Headquartered on the grounds of Fort Worden State Park, a former military base in historic Port Townsend, Wash., Copper Canyon Press now resides far from its Denver, Colo., origins. Fifty years out from its letterpress, small-print-run beginnings in 1973, the nonprofit indie offers a catalog of more than 400 titles that constitute an education in poetry. The press boasts award winners Hayden Carruth, Carolyn Kizer, and Dean Young; translations of works by Pablo Neruda, Rainer Maria Rilke, and Wei Ying-wu; and contemporary voices such as Victoria Chang, Lucia Perillo, Paisley Rekdal, and Matthew Zapruder.

Executive editor Michael Wiegers has seen the press through 30 years since arriving at Copper Canyon as managing editor in 1993. While attuned to “the push and the pressure for what’s new,” the “discoveries” to be found in MFA programs and elsewhere, he said he also aims to “make a place for the people that the industry has left behind over the years”—notably authors of color and others without the conventional credentials that draw attention.
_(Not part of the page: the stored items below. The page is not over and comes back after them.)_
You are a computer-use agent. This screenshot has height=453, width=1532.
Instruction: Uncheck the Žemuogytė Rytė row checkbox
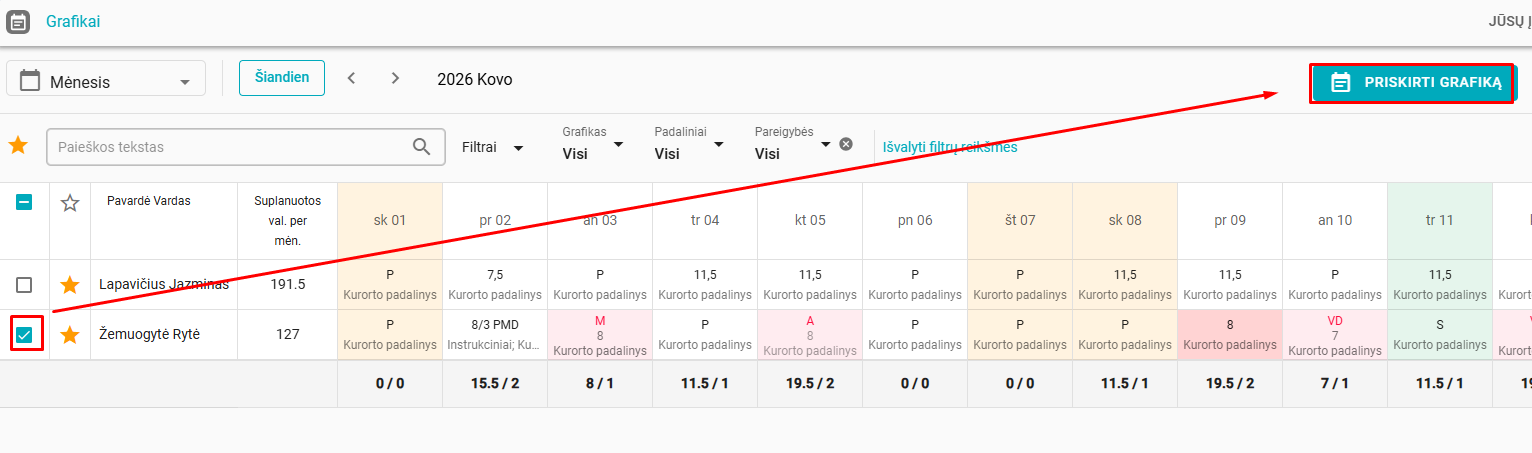(x=25, y=334)
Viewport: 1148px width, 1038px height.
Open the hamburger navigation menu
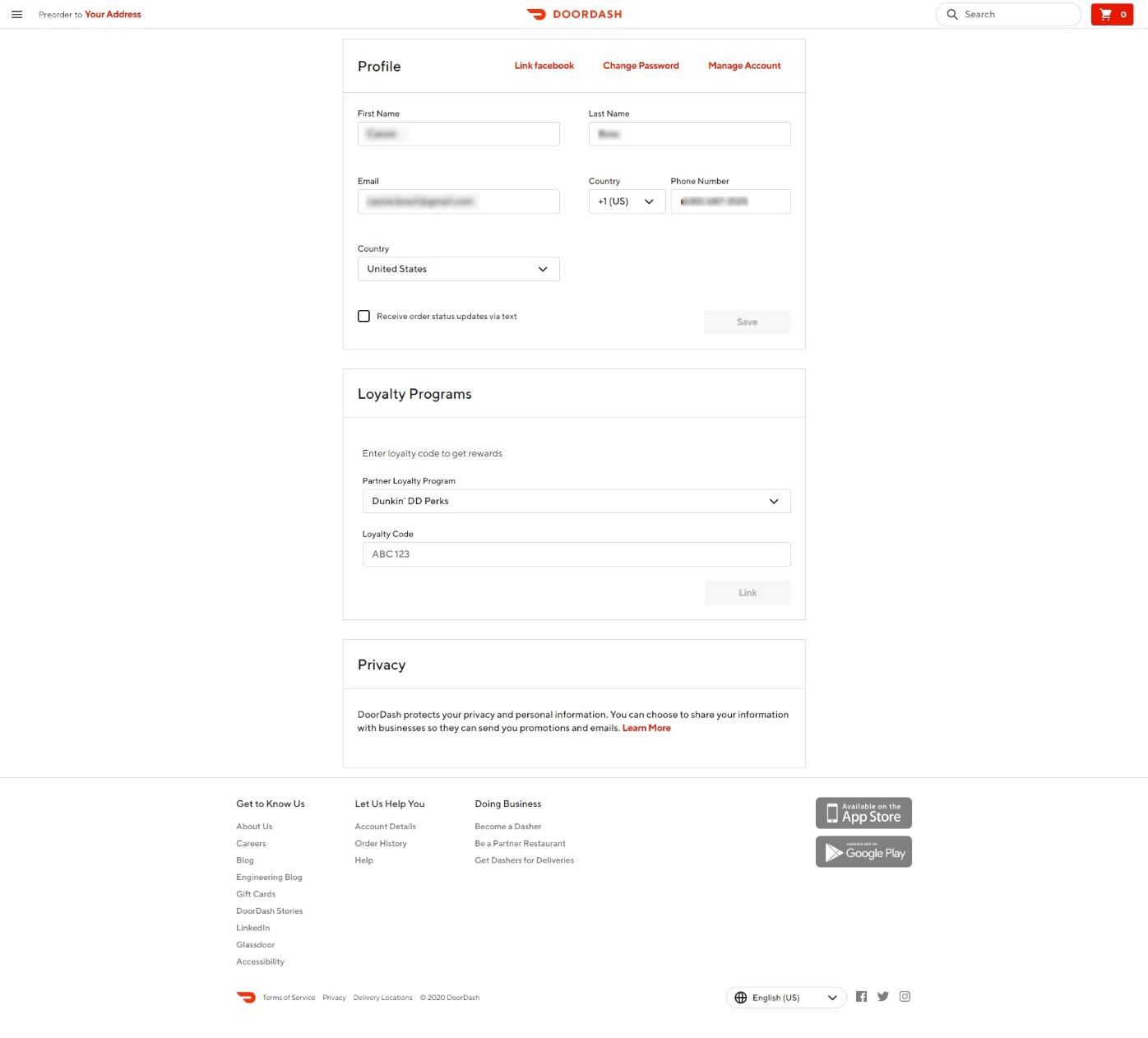16,14
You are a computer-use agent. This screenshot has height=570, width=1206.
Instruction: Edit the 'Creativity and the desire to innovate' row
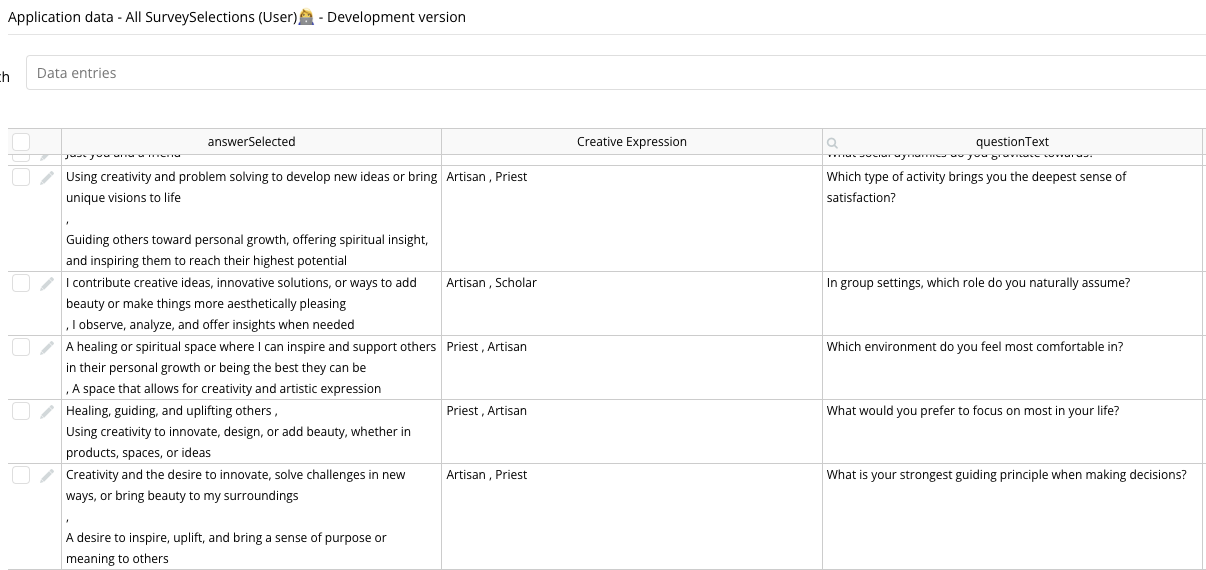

“To borrow Lewis Hyde’s term, we need to be good ancestors,” Wiegers added. “And as good ancestors we need to simultaneously be looking backwards and forwards.”

In honor of the milestone anniversary, Wiegers and his team assembled a celebratory anthology, A House Called Tomorrow: Fifty Years of Poetry, that reintroduces poems decade by decade. Each poem in the edition was suggested by an associate of the press. Wiegers said he set out to “reflect the many people who have built the press over the years, including staff members, interns, volunteer board members, and our poets—turning to everybody as contributors, rather than the top-down approach.”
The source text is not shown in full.